I had a job interview at an insurance company once and the lady said "Where do you see yourself in five years?" I said "Celebrating the fifth year anniversary of you asking me this question."

I used to live here in Los Angeles, on Sierra Bonita, and I had an apartment, and I had a neighbor. And whenever he would knock on my wall, I knew he wanted me to turn my music down. And that made me angry, cause I like loud music. So when he knocked on the wall, I'd mess with his head. I'd say, "Go around! I cannot open the wall. I don't know if you have a doorknob on the other side, but over here there's nothing... it's just flat!"

I saw a lady with a flower, she was plucking out the petals, she was saying "he loves me, he loves me not." Thank god the flower can't talk, what would it say? "F**k that hurts. F**k that hurts as well. F**k, leave me alone. I'm no longer pretty... And he loves you not.
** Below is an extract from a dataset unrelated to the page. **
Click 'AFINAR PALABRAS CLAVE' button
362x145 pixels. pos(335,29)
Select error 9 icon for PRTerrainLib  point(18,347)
I could have told you I had an even number of petals!"

Dogs are forever in the pushup position.

I like the public hot tub at the hotels, the whirlpool. I like to go there when there's a guy in there already and say "Hey, man, you mind if I join ya?" And he says "no." Then I go and I turn the whirlpool heat up. Then I come by and I add some carrots and onions... then I say "Hey man, just simmer for ahw-I mean, sit there."

Now if I was to give a duck bread, I'd give him Pepperidge Farm bread because that shit's fancy. It's wrapped twice. So you open it... and it still ain't opened. That's why I don't buy it. I don't need another step between me and toast.
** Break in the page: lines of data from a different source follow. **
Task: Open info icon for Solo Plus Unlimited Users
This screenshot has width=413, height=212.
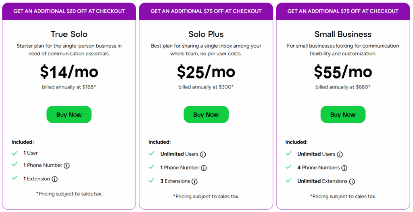Action: [x=203, y=154]
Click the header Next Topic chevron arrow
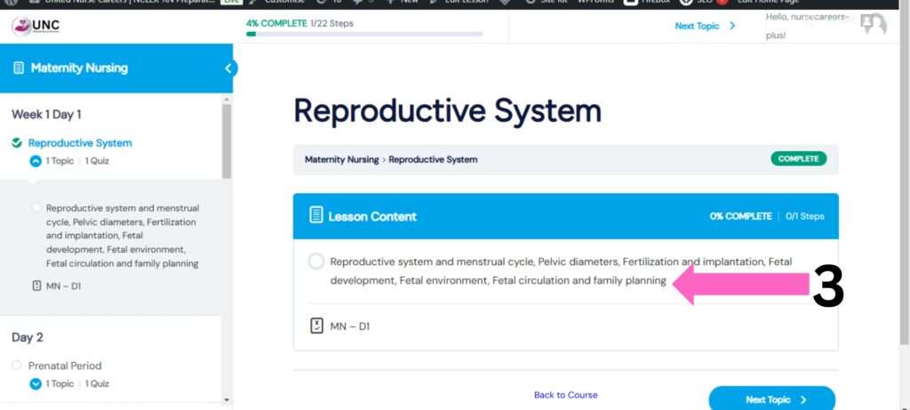This screenshot has width=910, height=410. tap(732, 26)
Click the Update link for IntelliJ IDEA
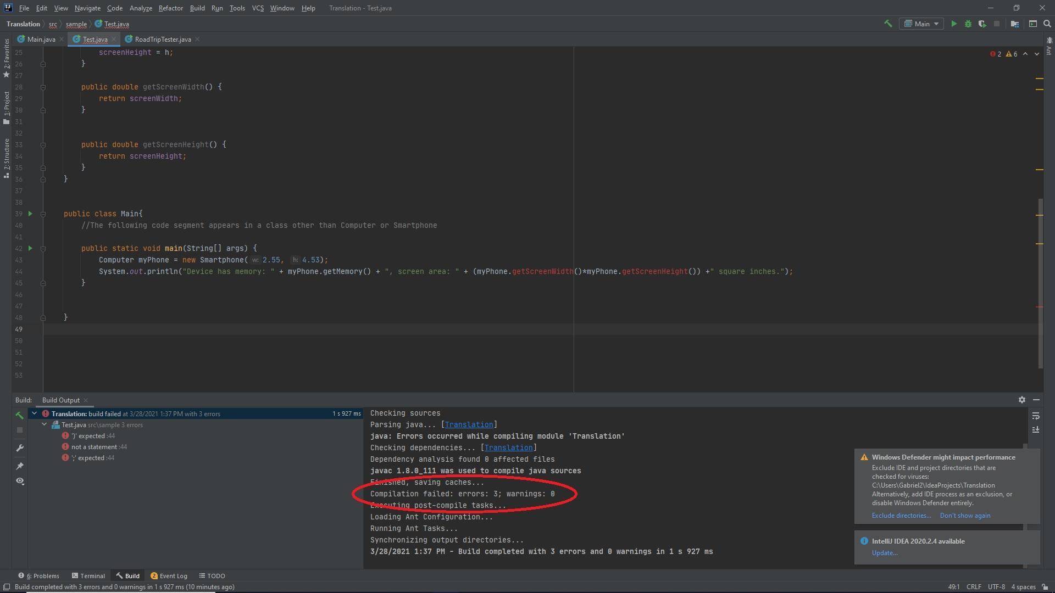Image resolution: width=1055 pixels, height=593 pixels. pos(884,553)
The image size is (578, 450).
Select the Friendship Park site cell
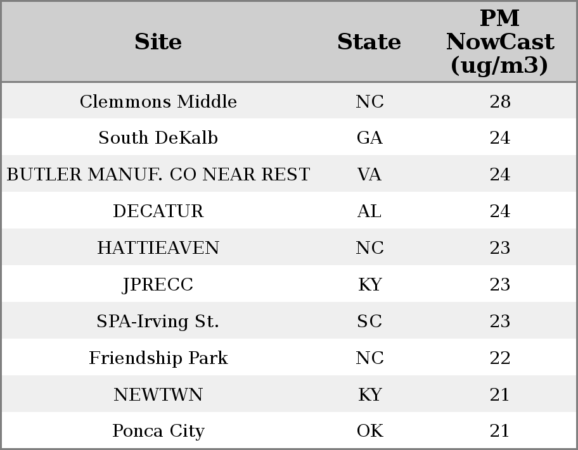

If you find yourself lost in the woods, f*** it, build a house. "Well, I was lost, but now I live here. I have severely improved my predicament."

People teach their dogs to sit. It's a trick. I've been sitting my whole life. A dog has never looked at me as though he thought I was tricky.

If you have to release bad news to the public, it would help if you are not ugly.

That would be cool if you could eat a good food with a bad food and the good food would cover for the bad food when it got to your stomach. Like, you could eat a carrot with an onion ring and then they would travel down to your stomach, then when they get there, the carrot would say, "It's cool, he's with me."

A severed foot is the ultimate stocking stuffer.

A snake bite emergency repair kit is a body bag.

I got a robe. It's not a robe, really, it's just a towel that fits me.

I was walking down the street with my friend and he said, "I hear music"... as though there's any other way you can take it in.